The centerpiece of Texas Gov. Rick Perry’s technology record might be tough to square with his promises of fiscal responsibility.
Perry has made lean government a linchpin of his candidacy, boasting that he has used his line-item veto to cut $3 billion in proposed spending.
But a state technology fund created six years ago at Perry’s behest has become controversial in Texas because of complaints about waste, fraud, and abuse, along with criticisms of reckless spending.
The idea behind the Texas Emerging Technology Fund is to provide venture capital-style funding to young companies for research and development, to encourage innovative firms to grow and create jobs in Texas. It has promised about $200 million of taxpayer money to fund 133 companies since its inception.
It is one of the reasons that Perry called Central Texas “the next Silicon Valley” in a June speech to venture capitalists.
“In Texas, we understand that high-tech companies don't just happen overnight but are a product of forethought, sound vision and planning, and strategic investments by both the public and private sectors,” Perry said.
But an investigation by the Dallas Morning News last year found that $16 million from the fund has been awarded to companies with investors or officers who are major Perry campaign donors. Meanwhile, $27 million went to companies founded or advised by six of the fund’s advisory board members. The investigation also uncovered a lack of transparency and accountability in the fund, which the paper described as “shrouded in secrecy.”
Politicians in the state took notice and strongly criticized the program. State Rep. Mark Strama (D), who chaired the committee that oversees the fund, called for an investigation. Perry said at the time that funding decisions were unrelated to campaign donations.
The controversy has the potential to become a presidential campaign issue because voters are particularly interested in responsible spending this year, according to Bruce Edward Walker, managing editor for tech issues at the conservative Heartland Institute, a think tank.
“Any time a governor institutes any type of spending program that lacks transparency, it could become a campaign issue and it should become a campaign issue,” Walker said. “I definitely think the electorate will be interested in looking at the very nitty-gritty details of every candidate’s past accomplishments and shortcomings.”

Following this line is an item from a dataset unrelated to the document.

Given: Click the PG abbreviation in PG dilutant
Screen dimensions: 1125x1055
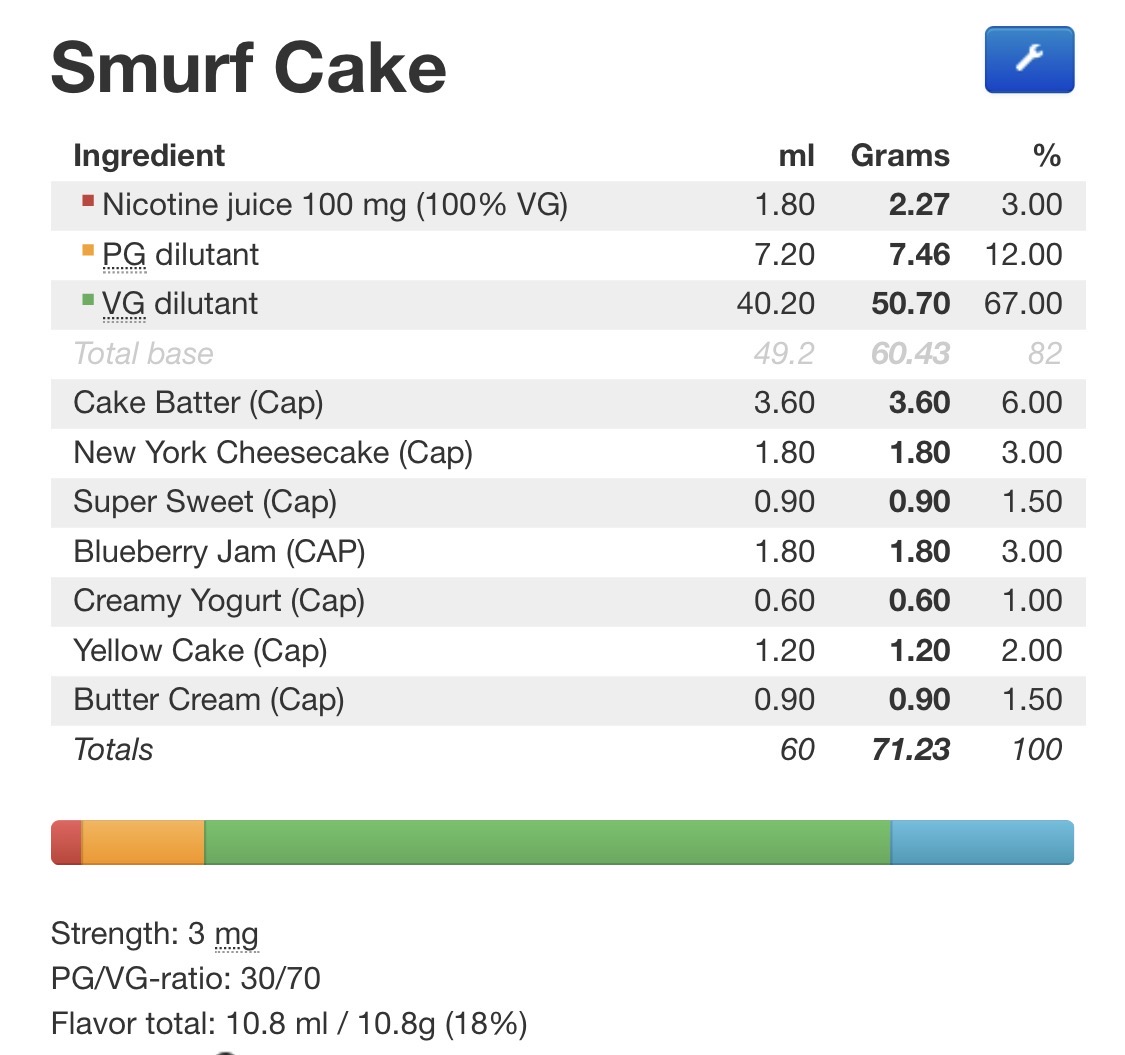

Michael Quinn Sullivan, the president of Texans for Fiscal Responsibility, slammed the fund earlier this month. "The problem with these kinds of funds is that even when they're used with the best of intentions, it looks bad. You're taking from the average taxpayer and giving to someone who has a connection with government officials,” Sullivan told The Wall Street Journal.
Lucy Nashed, deputy press secretary in the governor’s office, said fund recipients go through a detailed application process. Each application is “reviewed by dozens of individuals, and voted on multiple times by multiple groups of people in separate industries, separate locations, and separate roles,” Nashed said. The process “has proved to be thorough and effective, and the TETF has been recognized as an active funder of small, early-stage technology firms in our state’s venture marketplace.”
Nashed frames the program as a pro-jobs measure.
“Here in Texas, we've fostered an environment that encourages individuals to risk their capital and create innovative, groundbreaking technologies that have the potential to impact lives, not just in our state, but around the world,” she said. “This culture of innovation will help make Texas the nation’s next hub for collaboration and competition in the development of groundbreaking technologies."
Ralph Hellmann, senior vice president of government relations at the Information Technology Industry Council, said the act of creating a spending program does not clash with Perry’s promises for fiscal restraint.
“R&D spending is still going to be under the gun at the federal level even if Perry is elected. He’s a fiscal conservative, so I don’t think anyone should be under the impression that we’ll see a massive surge in R&D spending if he’s elected,” Hellmann said.
Bill Allaway, president of the Texas Taxpayers and Research Association, said the effectiveness of the fund is in “the eye of the beholder” and that some conservatives might see it as a worthwhile project.
“I don’t think you can say the idea of lean spending is the government shouldn’t spend anything,” Allaway said.